À partir de la fin du XIXe siècle, le néo-normand triomphe. Apparu dès 1860 à Houlgate, il se généralise une vingtaine d’années plus tard, devenant le courant mondain du néorégionalisme, caractérisé par de riches structures de pans de bois et des toitures mouvementées, inspirées des manoirs et fermes du pays d’Auge. Si l’Art nouveau a laissé moins de traces sur le littoral normand, quelques pépites en ont été préservées, comme la villa La Bluette, construite en 1899 par Hector Guimard à Hermanville, ou l’ancien casino dit Castel-Louis de Lion-sur-Mer, dont la loggia sur la mer présente un exceptionnel décor de céramique inspiré de la faune et de la flore marines fabriqué par le célèbre céramiste Alexandre Bigot. Ou encore la pharmacie Lesage, à Douvres-la-Délivrande, réalisée par l’architecte caennais Rouvray, émule de Guimard. Ou enfin l’ancien établissement de bains chauds de Villers-sur-Mer, à la façade décorée de céramiques de Gilardoni. Et l’Art déco n’est pas non plus en reste dont le casino de Saint-Aubin (1936), avec son somptueux décor extérieur, est un exemple remarquable.

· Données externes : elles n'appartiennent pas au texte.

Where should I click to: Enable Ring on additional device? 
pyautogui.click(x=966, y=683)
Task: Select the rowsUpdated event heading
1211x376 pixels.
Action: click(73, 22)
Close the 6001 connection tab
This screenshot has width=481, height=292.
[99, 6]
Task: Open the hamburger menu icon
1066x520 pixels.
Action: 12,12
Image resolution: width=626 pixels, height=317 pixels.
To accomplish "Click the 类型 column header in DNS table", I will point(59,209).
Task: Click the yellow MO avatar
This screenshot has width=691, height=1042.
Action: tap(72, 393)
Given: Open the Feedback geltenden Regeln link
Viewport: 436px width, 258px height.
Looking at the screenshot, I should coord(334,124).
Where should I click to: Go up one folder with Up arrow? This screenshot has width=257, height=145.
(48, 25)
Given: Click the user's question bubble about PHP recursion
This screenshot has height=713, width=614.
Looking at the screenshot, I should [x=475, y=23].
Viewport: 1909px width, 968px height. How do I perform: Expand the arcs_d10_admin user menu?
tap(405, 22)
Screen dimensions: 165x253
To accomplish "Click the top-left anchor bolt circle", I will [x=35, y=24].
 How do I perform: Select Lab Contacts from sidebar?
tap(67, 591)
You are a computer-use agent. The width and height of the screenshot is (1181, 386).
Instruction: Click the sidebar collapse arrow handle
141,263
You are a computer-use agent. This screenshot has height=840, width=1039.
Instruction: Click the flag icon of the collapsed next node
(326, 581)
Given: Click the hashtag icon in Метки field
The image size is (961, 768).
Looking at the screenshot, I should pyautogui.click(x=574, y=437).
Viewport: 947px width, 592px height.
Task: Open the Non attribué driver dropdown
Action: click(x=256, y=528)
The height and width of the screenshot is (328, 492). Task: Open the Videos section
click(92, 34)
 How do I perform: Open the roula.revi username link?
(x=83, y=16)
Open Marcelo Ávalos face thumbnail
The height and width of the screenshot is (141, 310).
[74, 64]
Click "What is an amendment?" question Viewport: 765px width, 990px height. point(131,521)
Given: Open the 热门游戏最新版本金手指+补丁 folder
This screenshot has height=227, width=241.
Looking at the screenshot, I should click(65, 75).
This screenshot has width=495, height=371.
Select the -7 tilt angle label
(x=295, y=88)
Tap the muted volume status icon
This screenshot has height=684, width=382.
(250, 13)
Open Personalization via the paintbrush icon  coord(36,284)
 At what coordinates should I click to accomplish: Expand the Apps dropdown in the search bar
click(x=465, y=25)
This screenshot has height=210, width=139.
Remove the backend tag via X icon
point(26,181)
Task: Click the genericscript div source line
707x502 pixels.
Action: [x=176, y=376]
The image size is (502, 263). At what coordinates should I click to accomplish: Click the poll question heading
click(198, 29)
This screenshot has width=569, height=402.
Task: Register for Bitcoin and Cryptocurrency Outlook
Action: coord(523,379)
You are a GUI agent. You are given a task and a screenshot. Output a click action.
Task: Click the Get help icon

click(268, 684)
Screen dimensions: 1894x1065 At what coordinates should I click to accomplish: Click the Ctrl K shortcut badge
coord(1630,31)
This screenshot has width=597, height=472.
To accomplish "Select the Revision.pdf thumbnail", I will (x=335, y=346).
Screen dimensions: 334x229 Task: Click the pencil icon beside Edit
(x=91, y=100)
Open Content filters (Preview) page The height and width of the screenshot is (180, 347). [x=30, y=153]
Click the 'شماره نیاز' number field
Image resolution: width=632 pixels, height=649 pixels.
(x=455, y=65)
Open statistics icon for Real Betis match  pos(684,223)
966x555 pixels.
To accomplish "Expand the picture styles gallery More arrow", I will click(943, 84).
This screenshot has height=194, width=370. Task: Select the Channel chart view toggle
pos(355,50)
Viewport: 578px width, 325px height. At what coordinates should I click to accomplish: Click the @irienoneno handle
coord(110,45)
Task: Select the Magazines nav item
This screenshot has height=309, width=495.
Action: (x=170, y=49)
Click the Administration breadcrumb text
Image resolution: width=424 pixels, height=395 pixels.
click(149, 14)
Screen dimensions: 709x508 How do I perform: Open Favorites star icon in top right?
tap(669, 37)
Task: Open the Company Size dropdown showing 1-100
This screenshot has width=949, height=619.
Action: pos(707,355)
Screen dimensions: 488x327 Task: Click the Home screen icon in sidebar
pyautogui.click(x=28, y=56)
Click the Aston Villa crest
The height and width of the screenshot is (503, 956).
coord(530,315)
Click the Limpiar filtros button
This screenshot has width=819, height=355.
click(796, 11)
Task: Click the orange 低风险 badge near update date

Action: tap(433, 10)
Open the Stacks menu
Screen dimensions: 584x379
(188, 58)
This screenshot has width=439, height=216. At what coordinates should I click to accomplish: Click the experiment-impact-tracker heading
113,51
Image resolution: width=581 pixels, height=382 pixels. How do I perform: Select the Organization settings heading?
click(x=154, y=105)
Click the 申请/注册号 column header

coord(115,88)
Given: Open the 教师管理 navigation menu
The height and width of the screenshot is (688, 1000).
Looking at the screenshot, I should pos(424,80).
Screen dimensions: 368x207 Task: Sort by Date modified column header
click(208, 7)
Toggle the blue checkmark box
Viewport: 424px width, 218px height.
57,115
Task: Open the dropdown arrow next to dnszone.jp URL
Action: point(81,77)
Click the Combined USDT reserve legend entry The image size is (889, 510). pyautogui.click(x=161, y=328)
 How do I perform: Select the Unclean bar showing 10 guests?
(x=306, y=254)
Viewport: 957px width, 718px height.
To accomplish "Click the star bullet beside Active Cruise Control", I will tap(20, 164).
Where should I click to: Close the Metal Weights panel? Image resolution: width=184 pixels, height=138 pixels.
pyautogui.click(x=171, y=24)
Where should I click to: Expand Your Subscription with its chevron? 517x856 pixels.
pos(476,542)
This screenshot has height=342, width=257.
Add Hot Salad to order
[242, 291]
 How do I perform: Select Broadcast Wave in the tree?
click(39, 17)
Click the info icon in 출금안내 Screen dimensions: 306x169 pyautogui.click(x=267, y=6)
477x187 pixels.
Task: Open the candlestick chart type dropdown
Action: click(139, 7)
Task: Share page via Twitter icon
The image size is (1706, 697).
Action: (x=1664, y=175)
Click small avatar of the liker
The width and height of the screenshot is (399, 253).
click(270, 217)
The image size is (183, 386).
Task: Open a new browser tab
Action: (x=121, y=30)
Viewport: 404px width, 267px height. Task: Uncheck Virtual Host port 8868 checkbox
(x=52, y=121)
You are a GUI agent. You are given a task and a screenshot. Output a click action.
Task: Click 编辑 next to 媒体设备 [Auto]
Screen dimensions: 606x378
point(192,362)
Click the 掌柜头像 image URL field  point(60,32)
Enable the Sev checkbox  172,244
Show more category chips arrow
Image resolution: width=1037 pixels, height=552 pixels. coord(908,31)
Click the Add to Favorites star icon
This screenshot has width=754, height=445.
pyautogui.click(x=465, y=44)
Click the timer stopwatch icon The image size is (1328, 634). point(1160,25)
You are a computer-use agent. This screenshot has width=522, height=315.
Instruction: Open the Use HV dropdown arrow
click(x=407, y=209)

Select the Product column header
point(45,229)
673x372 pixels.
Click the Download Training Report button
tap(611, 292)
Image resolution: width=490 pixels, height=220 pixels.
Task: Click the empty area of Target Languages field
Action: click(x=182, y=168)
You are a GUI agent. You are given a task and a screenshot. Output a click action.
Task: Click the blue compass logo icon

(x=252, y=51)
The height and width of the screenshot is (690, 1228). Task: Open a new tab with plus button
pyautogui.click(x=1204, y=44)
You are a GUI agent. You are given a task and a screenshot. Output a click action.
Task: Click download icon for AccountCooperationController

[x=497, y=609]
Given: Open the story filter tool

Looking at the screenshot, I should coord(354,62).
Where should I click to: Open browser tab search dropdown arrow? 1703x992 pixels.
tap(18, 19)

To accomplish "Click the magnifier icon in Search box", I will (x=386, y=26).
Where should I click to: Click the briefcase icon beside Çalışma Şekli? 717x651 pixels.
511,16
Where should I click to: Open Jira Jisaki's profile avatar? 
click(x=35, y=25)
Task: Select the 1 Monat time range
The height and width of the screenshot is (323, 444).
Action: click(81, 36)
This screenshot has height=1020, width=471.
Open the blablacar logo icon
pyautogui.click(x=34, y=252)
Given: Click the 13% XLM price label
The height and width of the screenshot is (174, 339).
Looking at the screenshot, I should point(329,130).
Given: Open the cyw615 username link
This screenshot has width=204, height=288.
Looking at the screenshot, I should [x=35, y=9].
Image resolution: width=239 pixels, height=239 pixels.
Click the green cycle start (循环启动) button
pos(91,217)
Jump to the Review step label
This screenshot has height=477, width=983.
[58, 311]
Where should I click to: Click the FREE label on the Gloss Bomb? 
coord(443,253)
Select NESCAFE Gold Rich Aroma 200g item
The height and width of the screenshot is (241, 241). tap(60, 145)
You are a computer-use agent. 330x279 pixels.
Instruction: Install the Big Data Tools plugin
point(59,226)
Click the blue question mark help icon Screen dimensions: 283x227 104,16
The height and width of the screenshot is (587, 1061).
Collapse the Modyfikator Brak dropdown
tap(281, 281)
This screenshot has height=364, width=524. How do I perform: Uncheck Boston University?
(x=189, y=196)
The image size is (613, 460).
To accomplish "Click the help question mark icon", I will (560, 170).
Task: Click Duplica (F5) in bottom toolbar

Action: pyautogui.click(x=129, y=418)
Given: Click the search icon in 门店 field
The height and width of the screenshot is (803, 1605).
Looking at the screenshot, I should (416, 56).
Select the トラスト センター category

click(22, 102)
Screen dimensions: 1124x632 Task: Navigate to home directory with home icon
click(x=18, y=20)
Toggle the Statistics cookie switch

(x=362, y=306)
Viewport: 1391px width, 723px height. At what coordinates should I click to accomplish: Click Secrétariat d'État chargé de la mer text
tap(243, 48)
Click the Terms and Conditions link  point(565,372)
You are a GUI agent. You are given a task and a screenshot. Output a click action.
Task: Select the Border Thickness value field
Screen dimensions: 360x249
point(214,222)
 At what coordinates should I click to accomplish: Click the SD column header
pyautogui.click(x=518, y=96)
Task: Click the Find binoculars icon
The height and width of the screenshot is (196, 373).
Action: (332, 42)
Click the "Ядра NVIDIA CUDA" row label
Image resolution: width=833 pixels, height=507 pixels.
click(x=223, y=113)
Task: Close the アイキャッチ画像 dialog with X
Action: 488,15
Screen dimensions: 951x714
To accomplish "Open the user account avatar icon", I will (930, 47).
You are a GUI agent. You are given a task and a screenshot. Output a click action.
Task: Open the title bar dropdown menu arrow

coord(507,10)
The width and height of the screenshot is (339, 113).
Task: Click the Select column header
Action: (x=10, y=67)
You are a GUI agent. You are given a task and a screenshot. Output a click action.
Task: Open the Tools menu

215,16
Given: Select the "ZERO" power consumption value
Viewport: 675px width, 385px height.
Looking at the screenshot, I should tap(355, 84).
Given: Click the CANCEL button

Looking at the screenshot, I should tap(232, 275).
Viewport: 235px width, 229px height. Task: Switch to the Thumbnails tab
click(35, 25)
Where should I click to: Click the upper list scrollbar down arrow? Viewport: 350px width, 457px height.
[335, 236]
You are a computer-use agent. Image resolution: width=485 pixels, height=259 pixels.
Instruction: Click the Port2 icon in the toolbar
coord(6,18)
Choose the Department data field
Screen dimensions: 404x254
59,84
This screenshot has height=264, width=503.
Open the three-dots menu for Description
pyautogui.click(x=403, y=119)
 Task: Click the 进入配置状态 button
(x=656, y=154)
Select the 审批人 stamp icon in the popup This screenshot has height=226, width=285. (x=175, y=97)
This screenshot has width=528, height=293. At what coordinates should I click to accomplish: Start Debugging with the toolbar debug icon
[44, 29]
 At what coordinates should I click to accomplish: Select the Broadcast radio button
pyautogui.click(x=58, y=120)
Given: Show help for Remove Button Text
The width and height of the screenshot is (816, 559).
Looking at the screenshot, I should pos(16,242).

À Douvres-la-Délivrande, la pharmacie Lesage (1901) est l’œuvre de l’architecte caennais François Rouvray, émule d’Hector Guimard. Motifs fleuris jusque sur la toiture en tuiles vernissées polychromes, grandes courbes d’inspiration végétale des ferronneries : sa façade décline un luxuriant vocabulaire ornemental 1900. La Bluette, à Hermanville-sur-Mer, est intégralement classée au titre des Monuments historiques. Dessinée en 1899 par Hector Guimard, la villa offre une composition Art nouveau très aboutie, avec ses lignes courbes, ses colombages peints en bleu et sa toiture ornée d’une vague en céramique.